I think it's useful in conversations like these to distinguish between bans made by Reddit admins, and bans in individual subreddits due to the actions of moderators (even if sometimes, poweruser mods will sometimes mass ban across all subreddits they are a mod for — this is still distinct from the admin bans).

I find the ban of your indie game studio account to be the thing that annoys me most in your post — that ban is bullshit, and such indiscriminate application of policy that it ends up undermining the stated goal of such moderation policies.

Whilst the bans from individual communities do also annoy me, that feels like a less useful thing to get annoyed at — for as long as there have been people, there will have been people who, upon gaining a modicum of power, abuse it in trivial, ego-serving ways. I think this human propensity is especially apparent on the internet. It sucks, but I also think that the most productive thing to do is to acknowledge the tendency and try to think of ways that we can make communities more resilient to the abusive actions of individuals.

The moderator/admin distinction is one such way, and this is especially apparent on federated social media like Lemmy. Whilst heavy handed admin level moderation is probably fine for smaller instances (such as if someone spins up a server for their friend group), it isn't really viable when things get larger. The best approach seems to be for admins to have an extremely light hand in the day-to-day running of things, rather like a King in a constitutional monarchy.

Records provided
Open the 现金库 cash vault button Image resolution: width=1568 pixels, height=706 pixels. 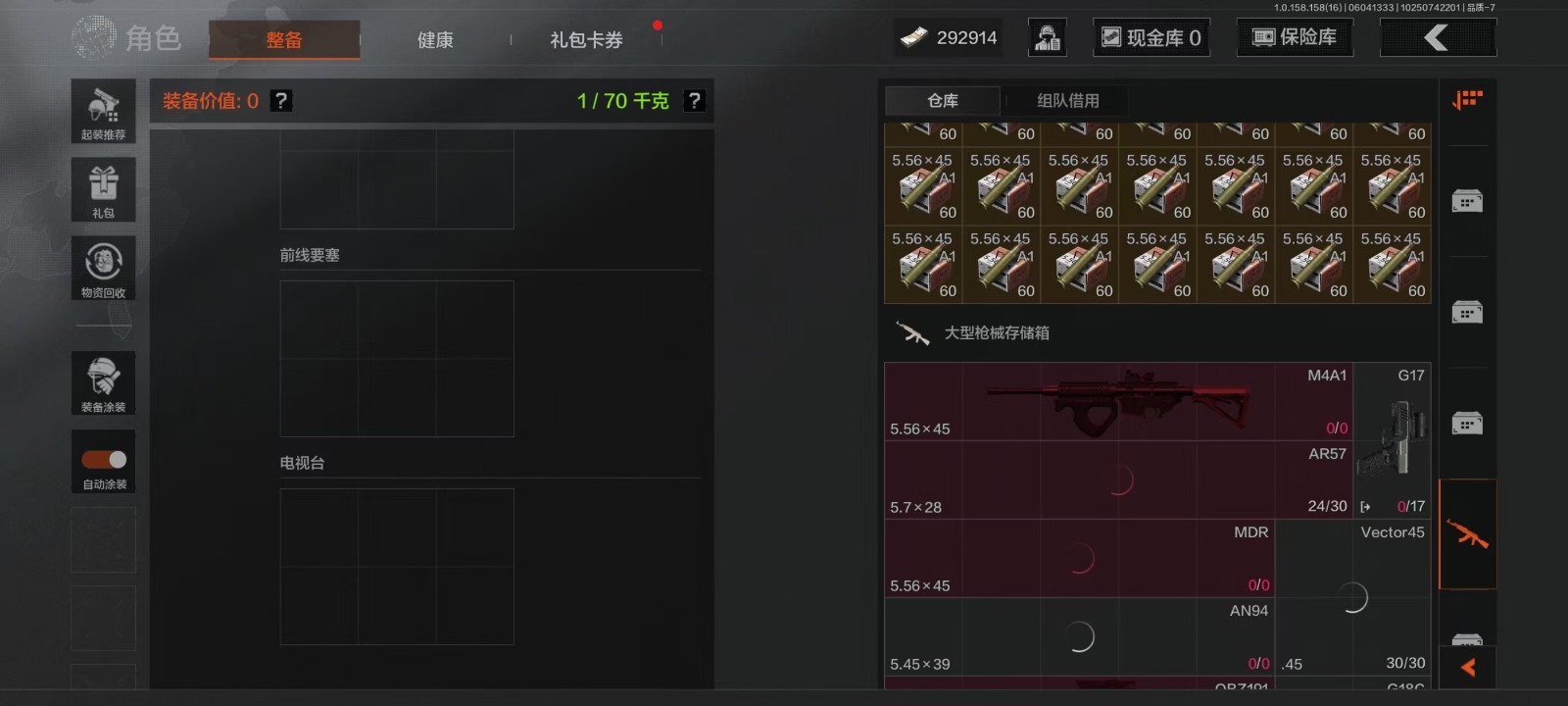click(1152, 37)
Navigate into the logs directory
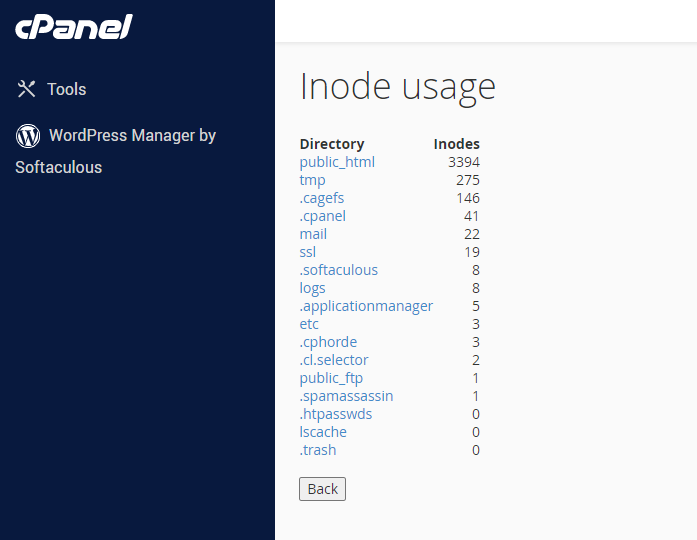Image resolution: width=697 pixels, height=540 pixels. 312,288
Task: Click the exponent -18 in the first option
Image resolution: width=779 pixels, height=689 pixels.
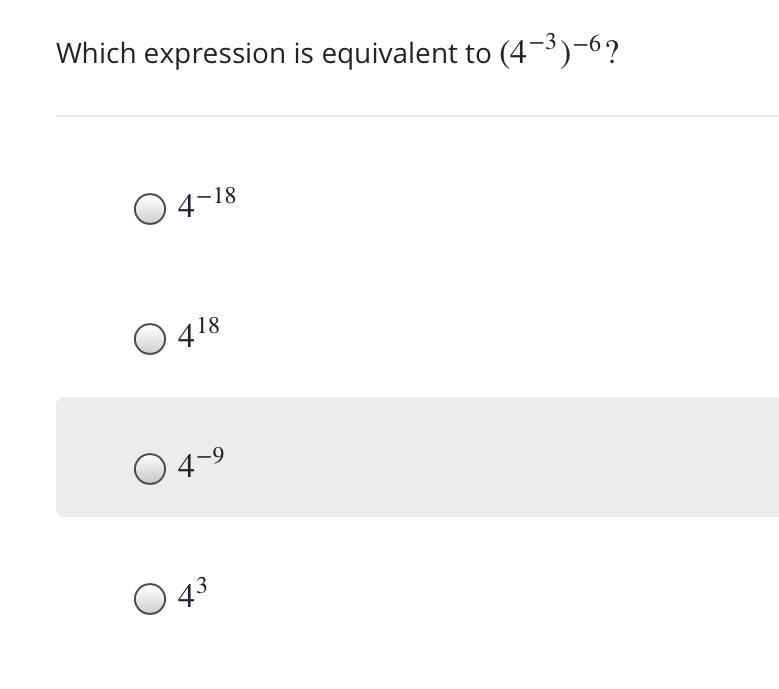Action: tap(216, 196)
* * *
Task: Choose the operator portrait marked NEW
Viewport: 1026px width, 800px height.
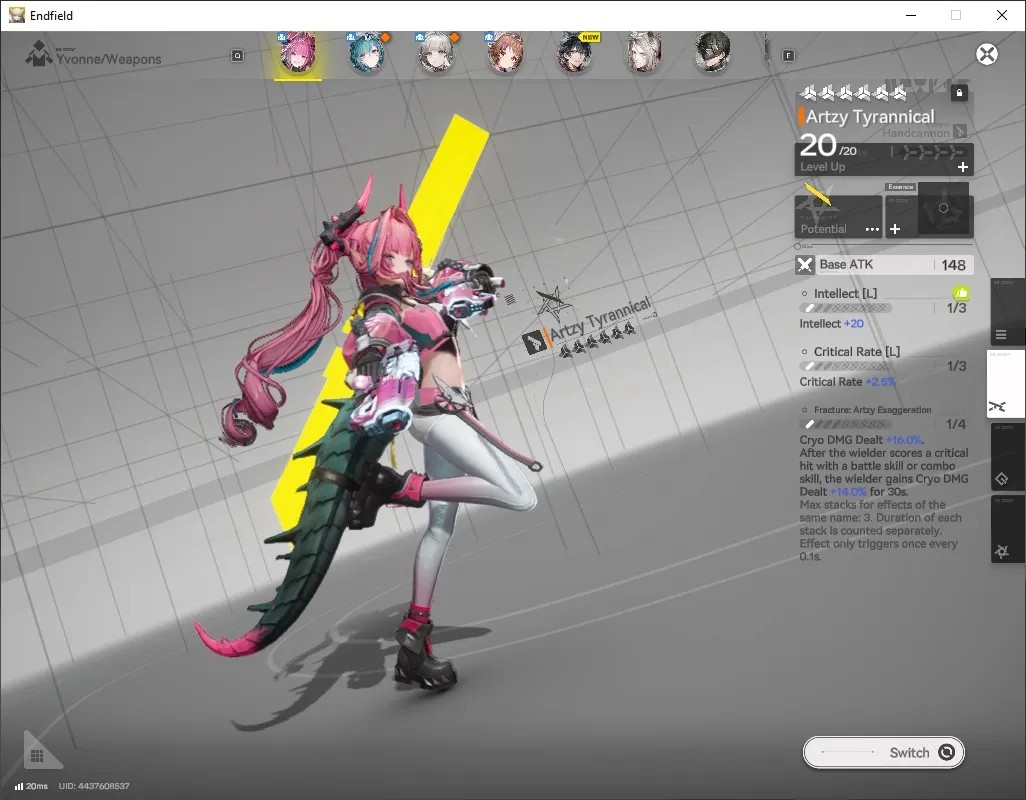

Work task 1
In the passage on Reddit bans, why does the writer consider bans from individual communities a less useful thing to get annoyed at? Answer in one to three sentences.
Work task 2
Please echo the passage on Reddit bans, starting with "I think it's" and going on through "the admin bans).".

Written response 1
Ever since there have been people, some who gain even a little power have abused it in trivial, ego-serving ways, and this is especially apparent on the internet. So the writer thinks it more productive to acknowledge that tendency and find ways to make communities more resilient to individuals' abusive actions.

Written response 2
I think it's useful in conversations like these to distinguish between bans made by Reddit admins, and bans in individual subreddits due to the actions of moderators (even if sometimes, poweruser mods will sometimes mass ban across all subreddits they are a mod for — this is still distinct from the admin bans).